There were little drafts of an email I kept saving, that I'd been writing to Anthony's parents. I'd been working on it for weeks. Starting it, restarting it. I swiped out paragraphs of guilt and sadness and replaced them with new ones. But I'd never gotten it in any shape to send. I was scared of it—scared that whatever sentiment I expressed to the Travolos wouldn't be correct or appropriate. That in trying to do something right, I'd unintentionally do something hurtful and damaging and wrong.

Dr. P and my parents didn't want me to push it. They wanted me to preserve my feelings, my sensitivity. When I'd written Dr. P about it, he'd written back to “stop perseverating on this letter. One thing at a time. Let it go for now.”
Perseverating
was a term he'd used when I was at Addington, and it basically just meant to stop chasing the same worry around and around, with no meaningful way out. At some point, though, I knew I'd have to trade the chase for a decision.

In other words, I'd have to be brave and hit send.

The school day dragged, and I was glad for the end of it. All I had now was physical therapy. As I swept through the city in the underground, the anonymous subway ride felt both romantic and authentic. Alone, surrounded by strangers, and on my way to anywhere, I contained any and all of the Embers I might have been.

“New boots,” Jenn commented when she saw me.

“Old boots. Reclaimed.” I pulled them off and sat them on the bench, like a pair of dusty thug friends. They'd been all the way to the bottom of that river with me. Now they would stand guard over my physical therapy session.

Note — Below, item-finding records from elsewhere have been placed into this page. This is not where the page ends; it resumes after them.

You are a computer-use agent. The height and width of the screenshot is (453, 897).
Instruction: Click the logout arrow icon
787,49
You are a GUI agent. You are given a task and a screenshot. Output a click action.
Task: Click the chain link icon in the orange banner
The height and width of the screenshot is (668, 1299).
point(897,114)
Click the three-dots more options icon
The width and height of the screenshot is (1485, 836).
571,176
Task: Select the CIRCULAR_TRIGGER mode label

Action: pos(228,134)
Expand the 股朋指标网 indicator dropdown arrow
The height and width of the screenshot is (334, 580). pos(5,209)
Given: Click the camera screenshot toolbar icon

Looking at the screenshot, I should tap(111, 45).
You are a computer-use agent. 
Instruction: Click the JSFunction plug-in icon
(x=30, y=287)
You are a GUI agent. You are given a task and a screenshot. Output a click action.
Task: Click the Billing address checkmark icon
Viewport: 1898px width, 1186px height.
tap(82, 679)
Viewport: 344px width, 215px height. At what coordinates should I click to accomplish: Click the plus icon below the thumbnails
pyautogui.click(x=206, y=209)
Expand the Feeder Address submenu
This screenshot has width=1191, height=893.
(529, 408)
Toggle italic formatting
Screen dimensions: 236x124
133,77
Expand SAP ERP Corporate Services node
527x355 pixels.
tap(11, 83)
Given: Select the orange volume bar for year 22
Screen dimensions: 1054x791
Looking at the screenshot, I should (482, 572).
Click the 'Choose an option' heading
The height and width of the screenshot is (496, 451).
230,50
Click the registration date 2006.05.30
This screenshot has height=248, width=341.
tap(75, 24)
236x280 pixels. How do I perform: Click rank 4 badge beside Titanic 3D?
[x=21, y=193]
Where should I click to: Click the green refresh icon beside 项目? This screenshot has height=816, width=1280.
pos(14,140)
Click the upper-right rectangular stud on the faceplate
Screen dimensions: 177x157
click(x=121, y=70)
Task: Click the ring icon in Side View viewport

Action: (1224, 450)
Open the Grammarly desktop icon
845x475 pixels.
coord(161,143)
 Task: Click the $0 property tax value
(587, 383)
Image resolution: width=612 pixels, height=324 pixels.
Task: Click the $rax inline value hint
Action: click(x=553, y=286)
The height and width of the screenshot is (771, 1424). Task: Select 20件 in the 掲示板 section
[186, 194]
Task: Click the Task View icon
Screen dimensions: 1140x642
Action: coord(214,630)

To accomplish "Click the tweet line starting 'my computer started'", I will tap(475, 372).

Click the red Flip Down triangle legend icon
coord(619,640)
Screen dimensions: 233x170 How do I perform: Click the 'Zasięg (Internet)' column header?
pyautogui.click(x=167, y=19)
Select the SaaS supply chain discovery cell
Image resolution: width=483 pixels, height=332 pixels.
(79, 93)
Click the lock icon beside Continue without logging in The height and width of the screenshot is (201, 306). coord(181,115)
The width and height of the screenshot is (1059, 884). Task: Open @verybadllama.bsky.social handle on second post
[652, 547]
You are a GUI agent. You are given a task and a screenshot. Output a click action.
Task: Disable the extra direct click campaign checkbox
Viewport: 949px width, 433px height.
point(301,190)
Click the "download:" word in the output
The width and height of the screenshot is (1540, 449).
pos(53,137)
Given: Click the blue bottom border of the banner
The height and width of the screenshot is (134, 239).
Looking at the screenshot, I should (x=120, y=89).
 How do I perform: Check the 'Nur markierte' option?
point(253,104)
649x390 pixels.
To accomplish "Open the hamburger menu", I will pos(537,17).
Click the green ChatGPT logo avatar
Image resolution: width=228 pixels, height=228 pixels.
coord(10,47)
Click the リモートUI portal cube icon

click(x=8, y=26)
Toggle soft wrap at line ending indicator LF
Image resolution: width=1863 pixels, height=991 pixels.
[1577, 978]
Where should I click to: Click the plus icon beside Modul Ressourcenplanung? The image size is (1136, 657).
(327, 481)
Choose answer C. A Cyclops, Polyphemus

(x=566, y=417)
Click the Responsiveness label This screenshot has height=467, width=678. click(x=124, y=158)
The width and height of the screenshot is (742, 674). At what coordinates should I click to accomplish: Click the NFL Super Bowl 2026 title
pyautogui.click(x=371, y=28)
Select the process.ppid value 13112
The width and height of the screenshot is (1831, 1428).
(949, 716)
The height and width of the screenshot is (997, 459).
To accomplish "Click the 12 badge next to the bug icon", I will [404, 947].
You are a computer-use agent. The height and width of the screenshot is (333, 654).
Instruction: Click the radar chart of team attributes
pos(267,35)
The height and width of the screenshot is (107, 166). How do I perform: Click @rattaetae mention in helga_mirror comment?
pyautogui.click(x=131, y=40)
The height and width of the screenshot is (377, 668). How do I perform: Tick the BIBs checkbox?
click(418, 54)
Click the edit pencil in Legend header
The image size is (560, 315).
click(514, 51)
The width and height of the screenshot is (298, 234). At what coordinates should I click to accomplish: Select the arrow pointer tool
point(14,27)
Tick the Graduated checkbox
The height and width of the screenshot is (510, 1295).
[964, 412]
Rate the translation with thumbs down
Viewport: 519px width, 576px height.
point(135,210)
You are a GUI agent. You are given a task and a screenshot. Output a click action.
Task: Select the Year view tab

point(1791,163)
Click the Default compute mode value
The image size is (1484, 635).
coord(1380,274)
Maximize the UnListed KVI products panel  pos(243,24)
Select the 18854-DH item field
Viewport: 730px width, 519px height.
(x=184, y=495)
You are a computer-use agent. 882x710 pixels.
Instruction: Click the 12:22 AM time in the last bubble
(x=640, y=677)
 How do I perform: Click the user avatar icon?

It was probably a stupid thought, but I liked to imagine that the boots were somehow encouraging me, subliminally, to push through this session—and to be grateful that I was here, alive, and able to do the work at all.

I'd been diligent with therapy since that first time I missed it, but over the next hour, as I pulled and stretched and bent into as many tilts, tucks, and planks as my body could withstand, I could feel that I was coming at this from a stronger place than usual. It beefed up my confidence, envisioning new muscles thickening my tendons and ligaments, promising me future power.

“Nice, Ember. You haven't even asked for a break! Do you realize that?” Jenn could give me at least a dozen variations of positive encouragement—and I was grateful for every single one.

“Okay, but I'm taking a break now.” I dropped to the mat and let my cheek claim its sneaker-smelling surface. “It sucks how much it hurts, but I'm really trying to force myself past the pain. It's different than when I was at Addington—when I felt too close to broken. Now I feel like I can…endure.”

“This time next year, I bet a lot of what you're calling pain will be more like a twinge. Like pain memory. And I'm not just saying that to psych you up.” Jenn knelt on the mat next to me. Her face was serious sunshine. “You're so young, Ember, and you're naturally in such good shape that your body's snapping back like a rubber band. The prognosis is for a near one hundred percent recovery. In a couple of years, I'll bet you that—with the exception of your scars—that horrible night, and everything that came after it, will be completely erased from your body.”

My smile was a cover, I hoped. I knew Jenn had meant everything she said in her most upbeat way possible, but as I left the Y, I could hear only that one word:
erased.

Reflexively, I touched the scar on my forehead. It was like a secret monster, a hideous zipper beneath my bangs. No amount of scar gel and cocoa butter would erase the ugly rickrack of that mark. That night would take aim at me every time I looked into the mirror.